On the contrary, apart from the absolute necessity to employ the legs
and feet in such a tough bodily tussle for the ball, often without any
laws for protection, it was no doubt recognised right at the outset
that the art of controlling the ball with the feet was extremely
difficult and, as such, it required special technique and talent. The
very earliest form of the game for which there is scientific evidence
was an exercise of precisely this skilful technique dating back to the
2nd and 3rd centuries B.C. in China. A military manual dating from the
period of the Han Dynasty includes among the physical education
exercises, the "Tsu'Chu". This consisted of kicking a leather ball
filled with feathers and hair through an opening, measuring only 30 -
40 cm in width, into a small net fixed onto long bamboo canes - a feat
which obviously demanded great skill and excellent technique. A
variation of this exercise also existed, whereby the player was not
permitted to aim at his target unimpeded, but had to use his feet,
chest, back and shoulders whilst trying to withstand the attacks of
his opponents. Use of the hands was not permitted. The ball artistry
of today's top players is therefore not quite as new as some people
may assume.
Another form of the game, also
originating from the Far East, was the Japanese Kemari, which dates
from about 500 to 600 years later and is still played today. This is a
type of circular football game, far less spectacular, but, for that
reason, a 'more dignified and ceremonious experience, requiring
certain skills, but not competitive ' in the way the Chinese game was,
nor is there the slightest sign of struggle for possession of the
ball. The players had to pass the ball to each other, in a relatively
small space, trying not to let it touch the ground.

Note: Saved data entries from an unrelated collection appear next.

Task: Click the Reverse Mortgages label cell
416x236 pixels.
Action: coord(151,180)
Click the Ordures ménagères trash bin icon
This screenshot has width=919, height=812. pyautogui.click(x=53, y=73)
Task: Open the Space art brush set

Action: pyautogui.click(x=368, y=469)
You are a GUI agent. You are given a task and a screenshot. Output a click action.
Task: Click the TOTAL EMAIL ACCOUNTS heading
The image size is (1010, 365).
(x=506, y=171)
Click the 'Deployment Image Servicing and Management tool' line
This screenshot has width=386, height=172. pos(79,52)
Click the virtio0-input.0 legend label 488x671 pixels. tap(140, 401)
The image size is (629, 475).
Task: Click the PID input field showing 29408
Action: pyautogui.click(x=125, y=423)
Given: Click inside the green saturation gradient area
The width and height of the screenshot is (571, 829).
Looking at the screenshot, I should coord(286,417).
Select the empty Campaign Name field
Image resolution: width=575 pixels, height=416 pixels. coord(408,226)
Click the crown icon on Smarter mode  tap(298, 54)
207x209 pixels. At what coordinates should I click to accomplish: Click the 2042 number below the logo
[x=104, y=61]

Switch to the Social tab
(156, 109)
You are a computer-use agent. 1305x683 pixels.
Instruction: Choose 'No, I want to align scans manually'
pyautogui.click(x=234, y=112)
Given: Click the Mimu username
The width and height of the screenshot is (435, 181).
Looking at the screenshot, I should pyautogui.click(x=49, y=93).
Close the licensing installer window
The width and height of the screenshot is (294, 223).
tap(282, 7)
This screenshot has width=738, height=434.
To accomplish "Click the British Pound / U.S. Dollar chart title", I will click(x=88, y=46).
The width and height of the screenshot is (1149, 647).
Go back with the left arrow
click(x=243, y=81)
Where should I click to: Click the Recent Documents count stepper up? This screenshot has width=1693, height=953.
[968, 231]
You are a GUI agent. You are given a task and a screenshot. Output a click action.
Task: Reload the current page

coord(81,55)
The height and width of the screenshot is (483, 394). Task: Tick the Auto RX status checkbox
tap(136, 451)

The Greek game "episkyros", relatively little of which has been handed
down, was much livelier, as was the Roman game "Harpastum". The latter
was played with a smaller ball with two teams contesting the game on a
rectangular field marked by boundary lines and a centre-line. The
object was to get the ball over the opponents' boundary lines. The
ball was passed between players and trickery was the order of the day.
Each team member had his own specific tactical assignment and the
spectators took a vociferous interest in the proceedings and the
score. The role of the feet in this game was so small as scarcely to
be of consequence. This game remained popular for 700 or 800 years,
but, although the Romans took it to England with them, it is doubtful
whether it can be considered as a forerunner of contemporary football.
The same applies for hurling, a popular game with the Celtic
population, which is played to this very day in Cornwall and Ireland.
lt is possible that influences were asserted, but it is certain that
the decisive development of the game of football with which we are now
familiar took place in England and Scotland.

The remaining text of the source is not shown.